Finley, the Frank G. Raichle Professor of Trial and Appellate Advocacy and UB vice provost for faculty affairs, successfully argued in 1996 before the Supreme Court in favor of establishing a 15-foot buffer zone around Western New York reproductive health clinics to protect clients from harassment from protestors. This time, with the Supreme Court appearing evenly divided while hearing arguments earlier this month in a First Amendment challenge to a Massachusetts law, Finley says the idea of buffer zones seem well-established and with ample judicial precedent.
“I’ve lived this issue as a lawyer for many years of protests, culminating in the murder of a doctor in Buffalo, and I argued the legitimacy of a buffer zone all the way to the Supreme Court, which upheld buffer zones against a First Amendment challenge,” she says.
Because of that ruling — Schenck v. Pro-Choice Network of Western New York — there is a 15-foot buffer zone around the doorway and driveway entrances of Western New York reproductive clinics.
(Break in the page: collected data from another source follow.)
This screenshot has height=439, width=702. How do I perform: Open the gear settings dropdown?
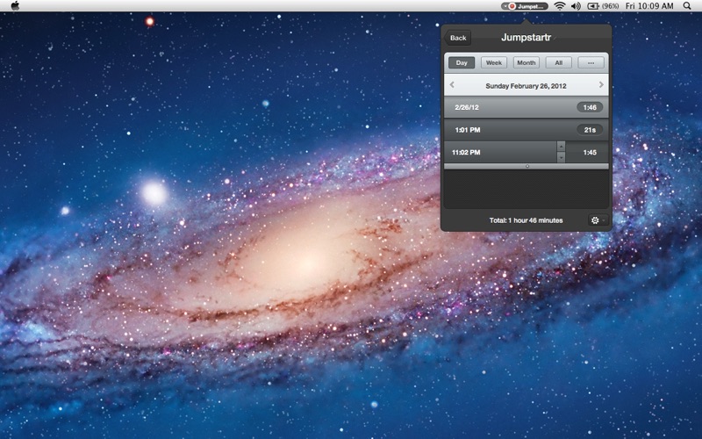pos(596,220)
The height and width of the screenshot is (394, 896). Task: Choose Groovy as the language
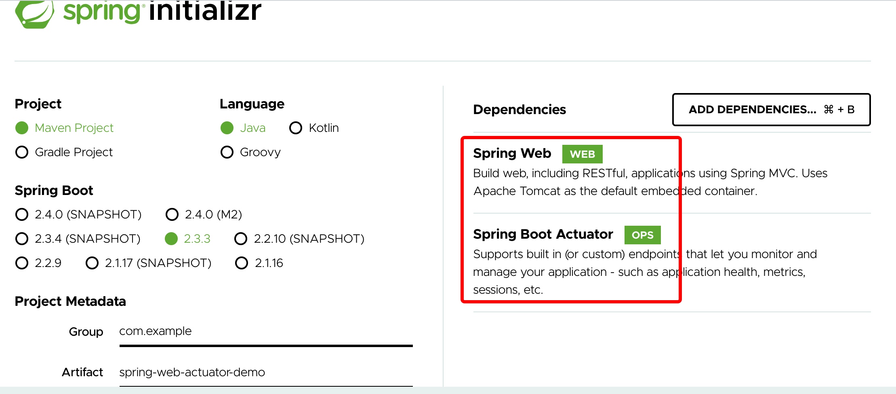(250, 152)
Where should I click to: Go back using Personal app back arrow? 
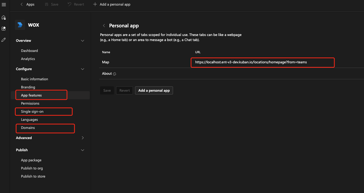click(104, 26)
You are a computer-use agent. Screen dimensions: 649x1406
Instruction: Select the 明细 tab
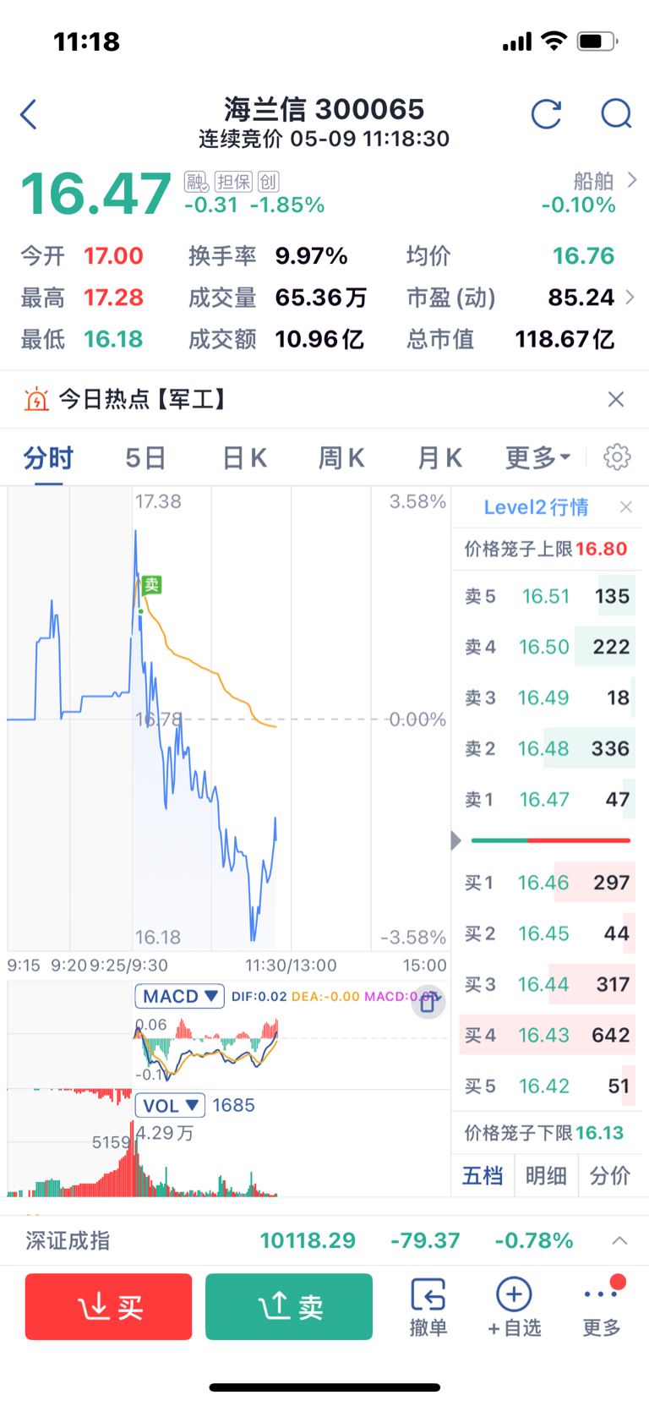click(x=546, y=1175)
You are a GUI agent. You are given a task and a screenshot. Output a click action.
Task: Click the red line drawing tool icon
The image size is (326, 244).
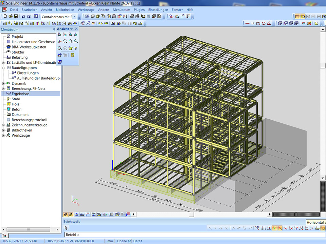(x=248, y=23)
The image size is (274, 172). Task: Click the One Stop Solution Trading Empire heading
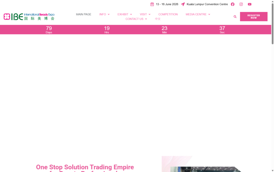tap(85, 167)
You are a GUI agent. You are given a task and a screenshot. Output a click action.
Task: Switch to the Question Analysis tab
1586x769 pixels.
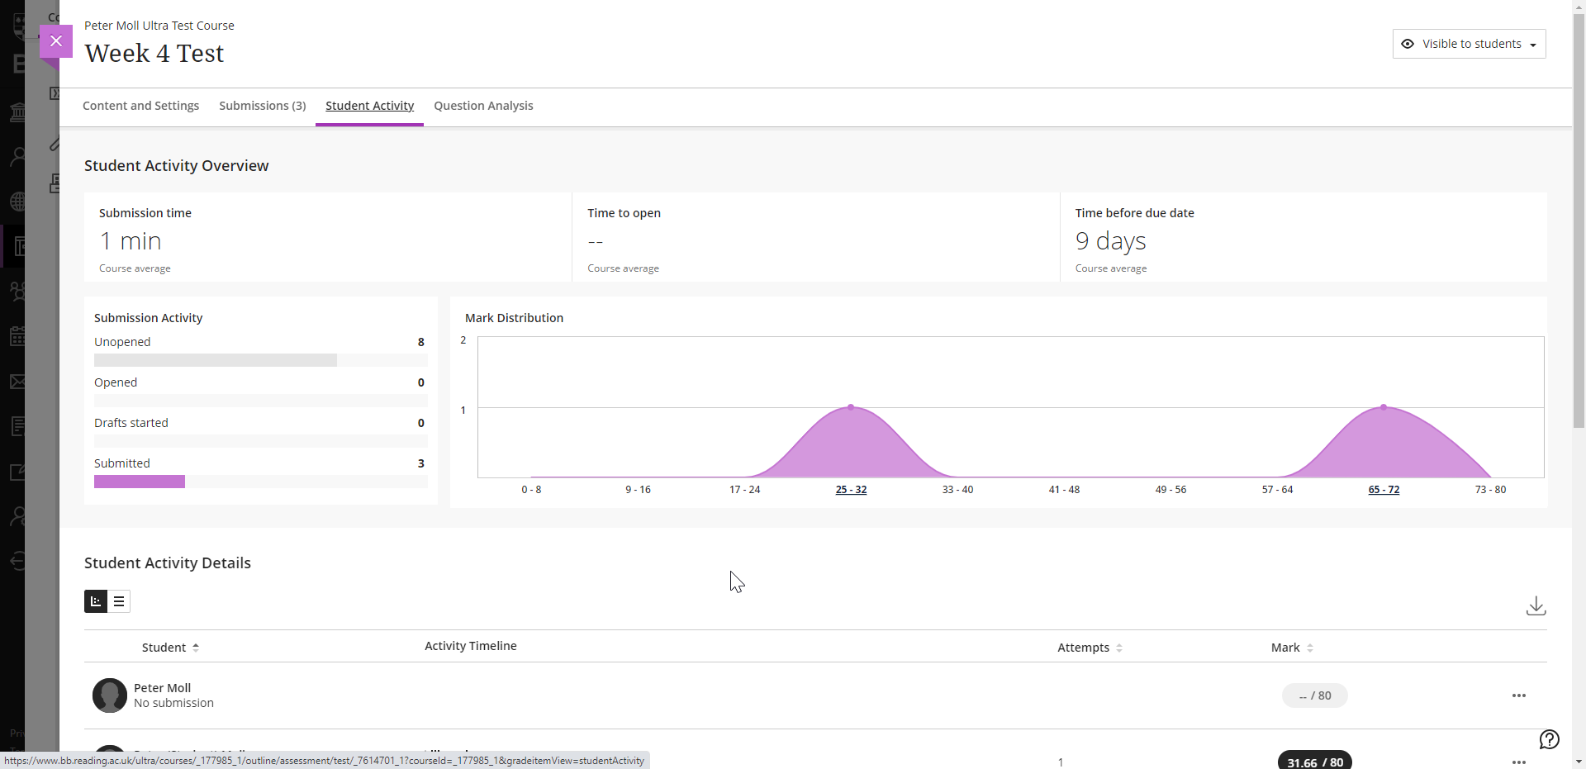tap(483, 106)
There also are buffer zones in polling places, funerals and at the Supreme Court building itself, a precedent that seems established and approved by the Supreme Court, according to Finley.
“I do not expect the Supreme Court will rule you can never use a buffer zone,” she says. “Buffer zones are basically justified as public safety rules, ensuring safety of traffic and free flow of pedestrians, along with the ability of people to go to a clinic without harassment, pushing, shoving, you name it.
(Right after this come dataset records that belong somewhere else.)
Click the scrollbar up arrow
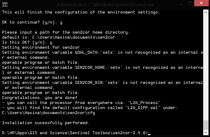This screenshot has width=210, height=137. point(206,12)
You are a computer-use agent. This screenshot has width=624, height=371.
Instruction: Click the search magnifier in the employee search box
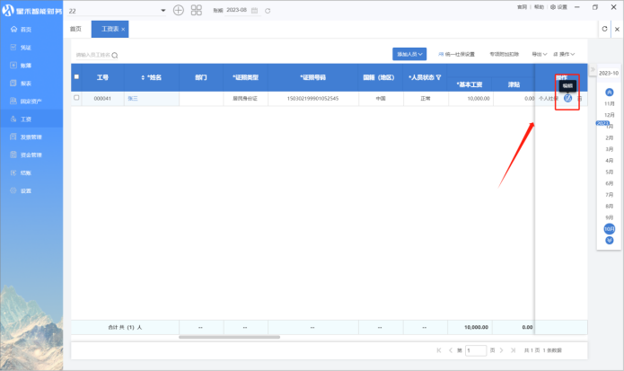pyautogui.click(x=115, y=55)
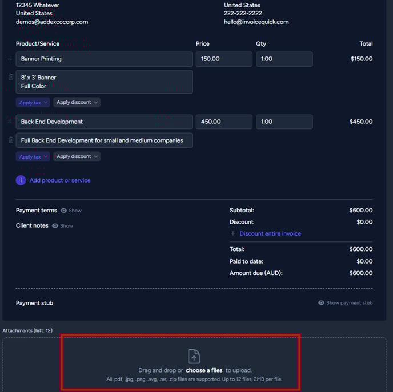This screenshot has width=393, height=392.
Task: Click the quantity field for Back End Development
Action: (x=284, y=122)
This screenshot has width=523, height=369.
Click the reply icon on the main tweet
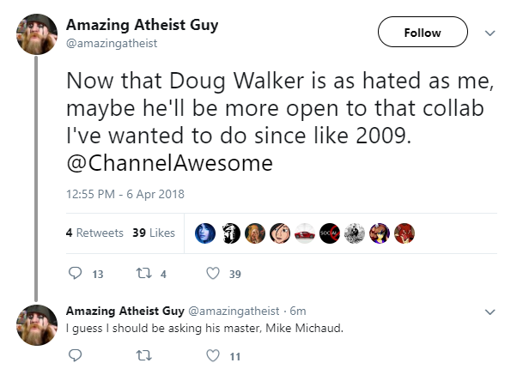pos(75,273)
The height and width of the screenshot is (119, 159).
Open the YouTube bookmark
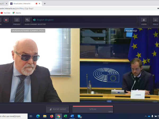click(5, 13)
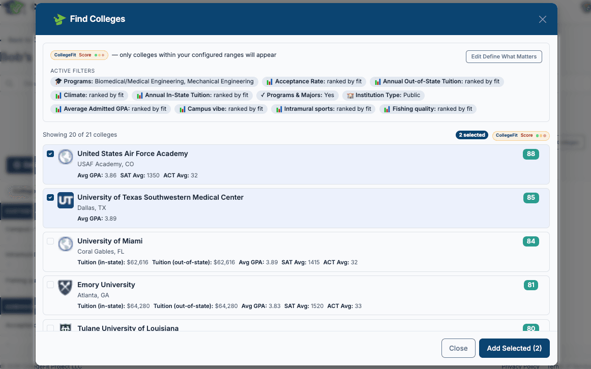Click the Close button in the footer
This screenshot has width=591, height=369.
point(458,348)
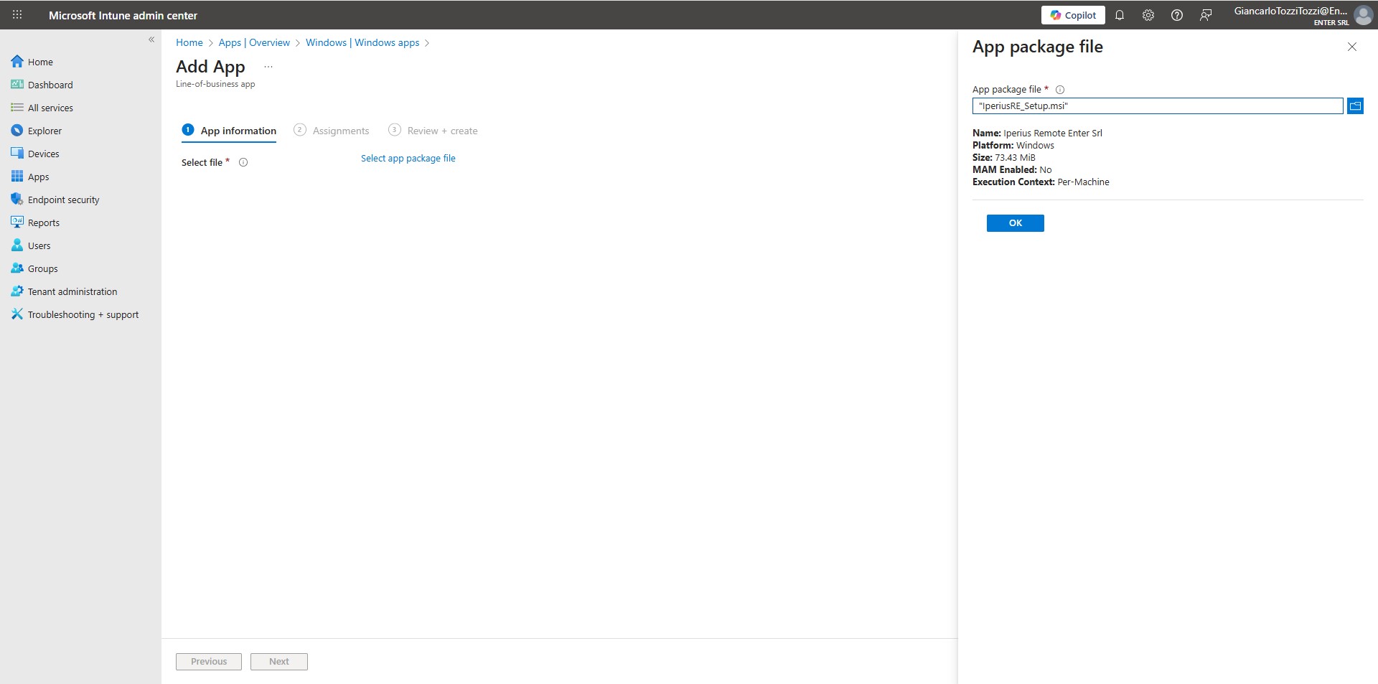The image size is (1378, 684).
Task: Open the notifications bell icon
Action: coord(1119,15)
“Given the U.S. Supreme Court twice upheld buffer zones around reproductive clinics, it surprised me and many other people they even took the case in Massachusetts.”
Finley says the fact the Supreme Court agreed to hear the case of Massachusetts buffer zones could reflect the change in composition of the Supreme Court justices since 1996 when they upheld the right to maintain buffer zones in Western New York, along with upholding a similar statute in Colorado in 2000.
“The fact they took the case and the oral questions they asked suggest new justices who replaced (Sandra Day) O’Connor and (William) Rehnquist are more skeptical about the need for buffer zones,” Finley says.
A reasonably informed guess may be the judges think 35 feet is too far to push away protestors, Finley says.
“It may simply be the Massachusetts case will come down to if someone wants to try to talk with someone with one-on-one public engagement, they have to be able to speak in conversational tones but not so close that they harass the person.
“We can’t speculate until we see the decision whether there will still be leeway to establish smaller protest-free zones around the clinic.”
The Supreme Court’s deliberations raise speculation on what the buffer-zone decision will be and how that will affect the ongoing pro-life, pro-choice debate around abortion. When hearing arguments on the case Jan. 15, four of the more liberal justices asked questions indicating they believed the 35-foot buffer zones created by the 2007 law were a valid response to decades of harassment and violence at abortion clinics in Massachusetts, including a shooting rampage at two clinics in 1994.
The court’s more conservative members questioned the need for the law, describing the buffer zones as a blunt and selective instrument. But Chief Justice John G. Roberts Jr., who almost certainly holds the crucial vote, asked no questions, raising speculation on the court’s final decision.